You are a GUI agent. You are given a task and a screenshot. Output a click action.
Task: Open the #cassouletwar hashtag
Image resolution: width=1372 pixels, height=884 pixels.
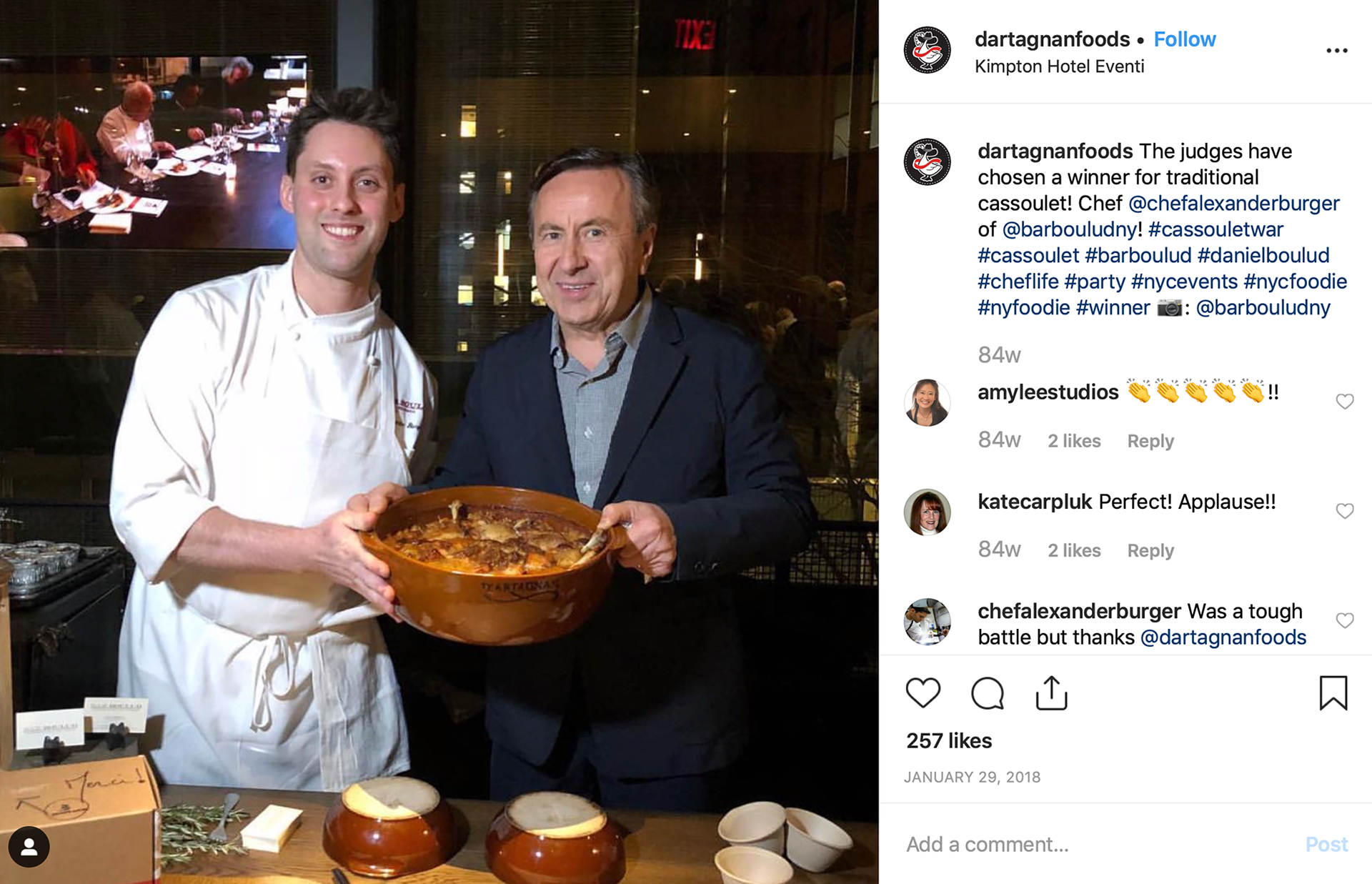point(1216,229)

################

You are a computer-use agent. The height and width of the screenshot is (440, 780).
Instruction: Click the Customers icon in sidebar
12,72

################

• [What to produce]
Check each line in the records above for the word "agent". Return those that have it.

• [Result of the exercise]
You are a GUI agent. You are given a task and a screenshot. Output a click action.
You are a computer-use agent. The height and width of the screenshot is (440, 780).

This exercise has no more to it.